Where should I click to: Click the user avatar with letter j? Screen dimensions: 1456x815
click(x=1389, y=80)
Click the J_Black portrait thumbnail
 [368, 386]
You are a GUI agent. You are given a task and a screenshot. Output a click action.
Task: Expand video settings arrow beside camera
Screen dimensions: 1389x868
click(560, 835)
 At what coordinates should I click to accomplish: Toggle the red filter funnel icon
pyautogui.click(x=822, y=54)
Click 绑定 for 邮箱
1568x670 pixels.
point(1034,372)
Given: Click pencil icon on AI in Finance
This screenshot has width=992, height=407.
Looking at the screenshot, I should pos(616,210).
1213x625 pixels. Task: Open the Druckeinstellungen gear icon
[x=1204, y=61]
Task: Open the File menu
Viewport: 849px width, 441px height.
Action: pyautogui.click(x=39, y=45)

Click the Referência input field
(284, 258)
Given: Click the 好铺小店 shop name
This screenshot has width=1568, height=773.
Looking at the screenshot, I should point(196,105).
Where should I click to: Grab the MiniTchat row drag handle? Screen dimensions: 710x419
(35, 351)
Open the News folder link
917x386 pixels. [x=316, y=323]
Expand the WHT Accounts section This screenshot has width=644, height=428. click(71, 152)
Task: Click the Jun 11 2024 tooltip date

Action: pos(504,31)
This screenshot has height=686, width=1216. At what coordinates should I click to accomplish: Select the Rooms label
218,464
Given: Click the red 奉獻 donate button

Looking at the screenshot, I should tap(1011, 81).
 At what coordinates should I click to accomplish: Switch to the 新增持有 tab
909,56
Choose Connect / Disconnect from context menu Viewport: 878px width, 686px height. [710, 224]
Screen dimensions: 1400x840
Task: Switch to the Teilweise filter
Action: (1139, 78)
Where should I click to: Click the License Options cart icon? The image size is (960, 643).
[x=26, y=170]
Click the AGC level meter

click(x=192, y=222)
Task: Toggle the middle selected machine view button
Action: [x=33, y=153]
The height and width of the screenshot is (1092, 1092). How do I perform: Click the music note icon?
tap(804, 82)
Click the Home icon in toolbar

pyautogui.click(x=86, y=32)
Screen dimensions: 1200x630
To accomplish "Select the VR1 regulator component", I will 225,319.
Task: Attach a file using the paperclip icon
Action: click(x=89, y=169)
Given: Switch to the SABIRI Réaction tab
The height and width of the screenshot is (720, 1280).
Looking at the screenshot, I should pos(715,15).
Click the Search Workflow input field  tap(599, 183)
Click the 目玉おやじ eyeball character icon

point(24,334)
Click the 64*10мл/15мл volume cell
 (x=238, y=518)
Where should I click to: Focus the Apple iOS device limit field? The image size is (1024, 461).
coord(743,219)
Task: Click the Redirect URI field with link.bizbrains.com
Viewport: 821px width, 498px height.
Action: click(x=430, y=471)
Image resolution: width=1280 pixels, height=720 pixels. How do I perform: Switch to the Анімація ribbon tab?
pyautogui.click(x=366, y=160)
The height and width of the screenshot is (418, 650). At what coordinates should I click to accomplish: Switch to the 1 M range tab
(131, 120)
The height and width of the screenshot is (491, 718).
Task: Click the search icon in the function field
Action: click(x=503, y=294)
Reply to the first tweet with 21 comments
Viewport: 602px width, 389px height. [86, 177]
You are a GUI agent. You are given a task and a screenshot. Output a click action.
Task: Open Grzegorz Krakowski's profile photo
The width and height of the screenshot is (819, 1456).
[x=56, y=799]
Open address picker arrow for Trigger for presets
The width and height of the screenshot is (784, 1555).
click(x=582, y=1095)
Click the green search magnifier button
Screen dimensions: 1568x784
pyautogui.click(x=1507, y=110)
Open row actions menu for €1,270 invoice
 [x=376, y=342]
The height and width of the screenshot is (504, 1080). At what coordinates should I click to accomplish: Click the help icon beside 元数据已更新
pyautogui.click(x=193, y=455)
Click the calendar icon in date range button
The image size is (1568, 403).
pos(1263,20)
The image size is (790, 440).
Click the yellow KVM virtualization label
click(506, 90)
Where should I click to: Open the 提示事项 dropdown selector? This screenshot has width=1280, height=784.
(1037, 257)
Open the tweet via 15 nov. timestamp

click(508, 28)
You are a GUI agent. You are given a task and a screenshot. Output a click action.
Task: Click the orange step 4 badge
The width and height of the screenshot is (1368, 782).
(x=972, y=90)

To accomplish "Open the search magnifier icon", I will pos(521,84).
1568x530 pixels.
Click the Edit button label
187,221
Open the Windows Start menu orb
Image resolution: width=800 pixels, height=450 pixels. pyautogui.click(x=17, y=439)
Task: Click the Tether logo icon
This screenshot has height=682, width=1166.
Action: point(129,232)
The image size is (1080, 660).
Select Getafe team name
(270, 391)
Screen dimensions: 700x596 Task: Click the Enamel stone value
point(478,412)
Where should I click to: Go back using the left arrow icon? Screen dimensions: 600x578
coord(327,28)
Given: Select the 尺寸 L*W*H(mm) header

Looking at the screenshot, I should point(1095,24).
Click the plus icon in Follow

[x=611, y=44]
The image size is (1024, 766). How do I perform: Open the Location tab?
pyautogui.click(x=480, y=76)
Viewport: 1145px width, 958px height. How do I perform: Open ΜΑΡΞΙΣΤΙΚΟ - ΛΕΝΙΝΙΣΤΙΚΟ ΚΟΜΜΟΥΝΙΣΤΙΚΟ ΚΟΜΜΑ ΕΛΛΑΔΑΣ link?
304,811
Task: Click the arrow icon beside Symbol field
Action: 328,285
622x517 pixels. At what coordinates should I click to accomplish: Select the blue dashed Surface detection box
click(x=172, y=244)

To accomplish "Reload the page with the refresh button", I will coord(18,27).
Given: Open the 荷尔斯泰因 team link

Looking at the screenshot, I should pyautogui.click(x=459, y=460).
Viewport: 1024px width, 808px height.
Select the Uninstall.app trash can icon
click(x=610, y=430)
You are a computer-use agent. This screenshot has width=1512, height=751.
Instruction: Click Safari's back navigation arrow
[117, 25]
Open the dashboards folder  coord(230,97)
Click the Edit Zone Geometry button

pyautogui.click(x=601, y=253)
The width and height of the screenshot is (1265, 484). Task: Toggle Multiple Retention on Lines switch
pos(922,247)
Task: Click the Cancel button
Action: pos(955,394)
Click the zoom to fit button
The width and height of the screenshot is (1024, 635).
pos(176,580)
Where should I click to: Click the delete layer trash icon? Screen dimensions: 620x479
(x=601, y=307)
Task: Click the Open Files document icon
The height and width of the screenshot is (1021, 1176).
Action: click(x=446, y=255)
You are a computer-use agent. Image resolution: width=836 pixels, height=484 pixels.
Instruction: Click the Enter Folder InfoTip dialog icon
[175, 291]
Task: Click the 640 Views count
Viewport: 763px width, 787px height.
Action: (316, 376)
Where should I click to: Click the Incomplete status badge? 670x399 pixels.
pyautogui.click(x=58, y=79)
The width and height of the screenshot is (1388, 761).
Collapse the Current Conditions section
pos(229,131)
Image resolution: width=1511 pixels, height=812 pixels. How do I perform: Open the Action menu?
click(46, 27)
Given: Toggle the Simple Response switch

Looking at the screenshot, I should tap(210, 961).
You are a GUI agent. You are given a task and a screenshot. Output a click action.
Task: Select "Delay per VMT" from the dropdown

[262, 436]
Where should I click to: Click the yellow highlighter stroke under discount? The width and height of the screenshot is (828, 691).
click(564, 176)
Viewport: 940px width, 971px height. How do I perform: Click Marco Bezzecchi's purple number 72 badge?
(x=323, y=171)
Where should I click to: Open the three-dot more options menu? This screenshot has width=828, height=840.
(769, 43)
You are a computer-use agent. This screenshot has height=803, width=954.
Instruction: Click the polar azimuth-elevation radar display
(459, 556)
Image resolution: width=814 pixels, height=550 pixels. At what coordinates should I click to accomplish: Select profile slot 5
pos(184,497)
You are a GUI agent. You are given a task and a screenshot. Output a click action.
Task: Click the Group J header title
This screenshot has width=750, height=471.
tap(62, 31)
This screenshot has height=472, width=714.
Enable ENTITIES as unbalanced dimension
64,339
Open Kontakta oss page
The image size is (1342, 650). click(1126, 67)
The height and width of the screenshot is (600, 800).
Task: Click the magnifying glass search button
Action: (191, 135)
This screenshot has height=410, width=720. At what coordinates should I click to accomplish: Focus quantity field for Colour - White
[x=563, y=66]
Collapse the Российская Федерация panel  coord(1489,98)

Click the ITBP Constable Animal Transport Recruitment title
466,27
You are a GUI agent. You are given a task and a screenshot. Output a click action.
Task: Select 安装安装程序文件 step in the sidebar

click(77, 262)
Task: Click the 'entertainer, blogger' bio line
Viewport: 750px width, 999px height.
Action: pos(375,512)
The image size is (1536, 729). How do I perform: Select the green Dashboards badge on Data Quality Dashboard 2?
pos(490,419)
---
After examining the listing, give only the count of lines holding the string "computer".

3